We had to sit on those floors for a good portion of the three-hour class, which – guess what I’m gonna say – I hated. One day, we were sitting for an especially long time. So long that my right leg fell asleep. It wasn’t like, tingly asleep, it was like, DEAD LEG NUMB asleep. So when our instructor said, “Okay, everyone on their feet!” and we all had to jump up for our next exercise, I knew I was gonna have a problem.

I got up on my left leg no problem, but because I couldn’t feel my right leg at all, I put it down funny, rolled my ankle, and WENT DOWN. Not only did I fall, I fell over onto the ancient rolling chalkboard I was standing next to, hitting my side on its wooden frame. So that hurt.
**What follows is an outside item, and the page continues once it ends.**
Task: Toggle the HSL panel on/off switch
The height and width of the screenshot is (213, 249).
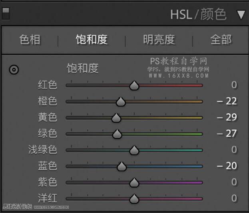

But the story gets better.

Obviously, I was mortified about falling over in front of everyone, so I scrambled to get up as quickly as possible. But my leg was still completely numb, so every time I tried to put it down, I would roll my ankle again, stagger, roll my ankle again, etc. I fell over again.

Because it wasn’t cool enough to just fall once.

Did I mention that I was wearing platform creepers?

They looked like this, with a higher platform...
They looked like this, with a higher platform…

Have you seen this video?

That was me.

ANYWAY.

So that happened, and my foot hurt like hell, but I still had one more class to go to. I limped around campus, went to class, then limped all the way to the subway station to catch the subway downtown, where I would switch to a bus that took me close to home.

SIDENOTE: My subway/bus changeover was at that bus stop.

The tattoo parlour where I got all my work done used to be a block away from my bus stop, and my good friend Brian worked the front desk there, so I would often stop by to say hi and hang out. I think that on that particular day, I went to say hi mostly just so I could sit down for a minute, and also so that I could bitch about my stupid drama class.

“I think I broke my foot.”

“Like, ‘oh, I broke my foot,’ or for real broke it?” Brian asked me as we sat together on the concrete steps in front of the shop.

“I dunno. Maybe for real. It hurts like crazy.”

“Honey, you need to go get an x-ray.”

“I have to work at the bookstore tonight. Ugh.”

“You’re gonna be on your feet?!”

“Yeah. UGH.”

“Get them to give you a chair.”

“We’re not allowed chairs behind the cash desk. This is the worst.”

“Tell them you broke your fucking foot, and they need to give you a fucking chair!”

(I love you, Brian.)

So I limped to the bus, got myself home somehow, and had to change into my work clothes. When I went to take off my shoes, I realized the right one was VERY tight. Sliding it off was excruciating.

I peeled back my sock. My entire foot was PURPLEBLACK.

After staring at it in horror for a few minutes, I put my sock back on, changed my clothes, and went to work a typically crazy shift at the bookstore.

I didn’t get a fucking chair.

By the time I got home that night, I was hallucinating. I was probably high on endorphins or something. I shrugged, took some Advil, and went to bed.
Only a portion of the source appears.